KLK12 neutralization modifies fibronectin matrix assembly by endothelial cells and fibroblasts. (A) Description of the protocol used to generate pAbFN-KLK12, an antibody that recognizes the KLK12 cleavage site. (B) Test of pAbFN-KLK12′s specificity on KLK12-generated FN fragments. KLK12-generated proteolytic fragments of FN and FN-EDB were prepared as in Fig. 2A and then analyzed in Western blot. (C and D) The impact of KLK12 neutralization on FN matrix assembly by ECs (C) and fibroblasts (D), using a neutralizing antibody that targeted the KLK12 cleavage site on FN (pAbFN-KLK12).

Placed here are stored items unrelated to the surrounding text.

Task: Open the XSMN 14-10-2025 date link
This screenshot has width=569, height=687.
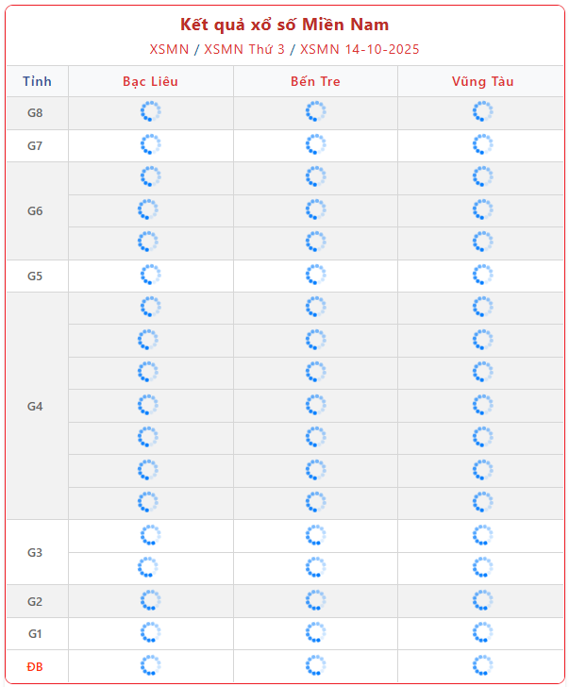Action: 360,49
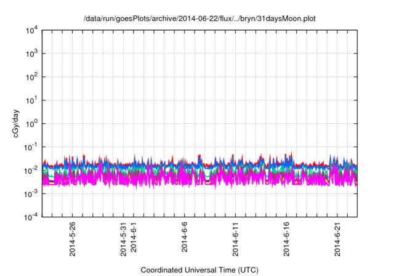Click the 10^3 y-axis tick label

[31, 54]
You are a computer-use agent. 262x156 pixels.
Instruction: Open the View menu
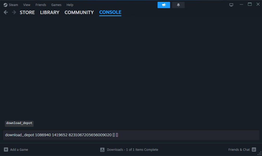[27, 5]
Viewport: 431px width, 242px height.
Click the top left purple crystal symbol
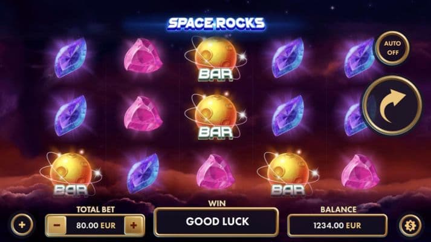click(x=71, y=57)
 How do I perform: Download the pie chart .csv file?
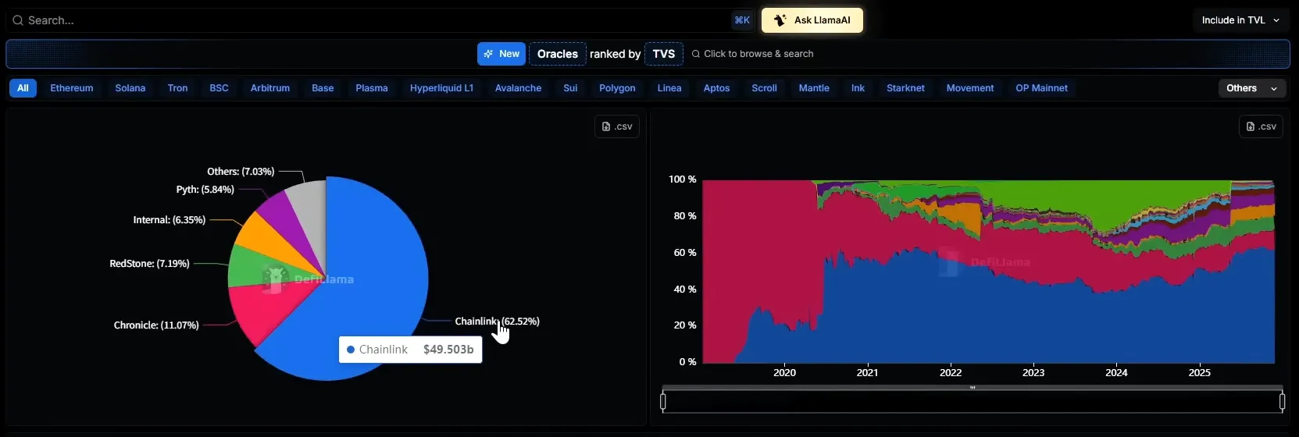[x=617, y=126]
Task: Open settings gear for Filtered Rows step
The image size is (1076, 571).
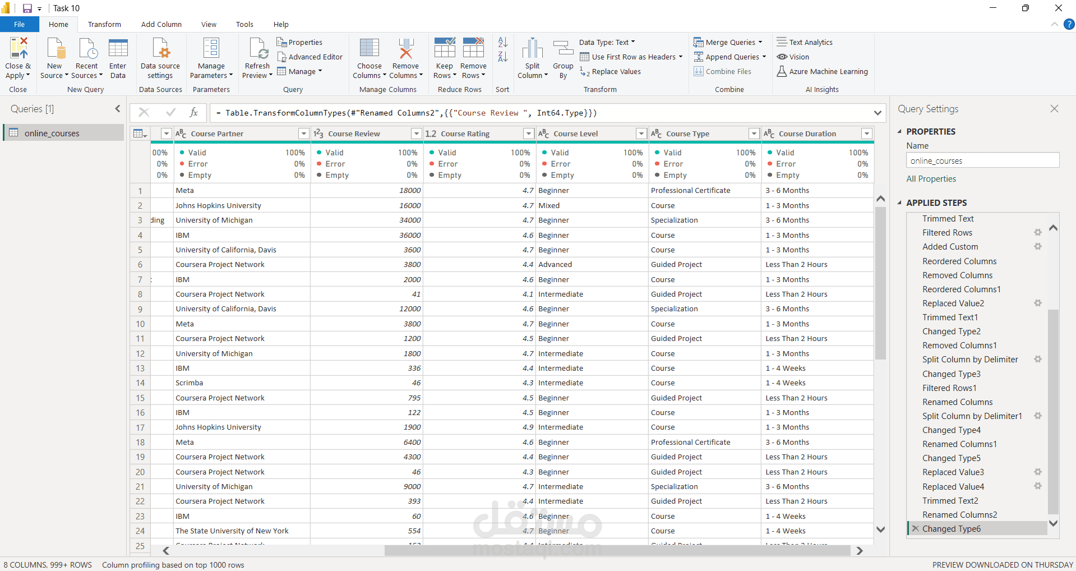Action: click(x=1038, y=233)
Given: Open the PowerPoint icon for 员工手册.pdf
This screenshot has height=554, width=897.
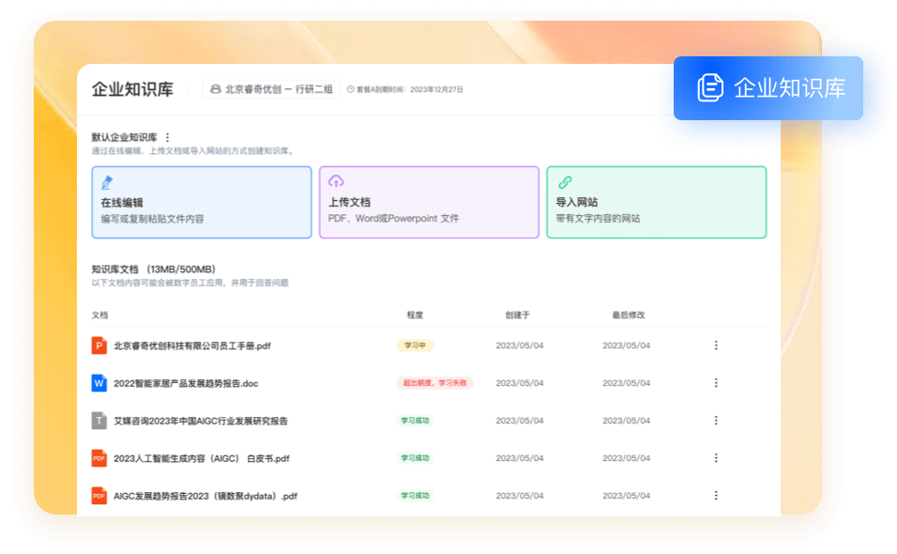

Human ECs were treated with 10 nM KLK12 for 24 h in basal medium with or without FN (500 nM) and pAbFN-KLK12 or the isotype control (500 nM). Fibroblasts were treated with 10 nM KLK12 for 24 h in basal medium with or without pAbFN-KLK12 (50 nM and 500 nM). After treatment, cells and matrix were fixed, the FN fibrils were immunodetected (monoclonal anti-FN antibody IST-2, green channel) and DNA was stained using Hoechst reagent (blue channel). Scale bar = 200 µm.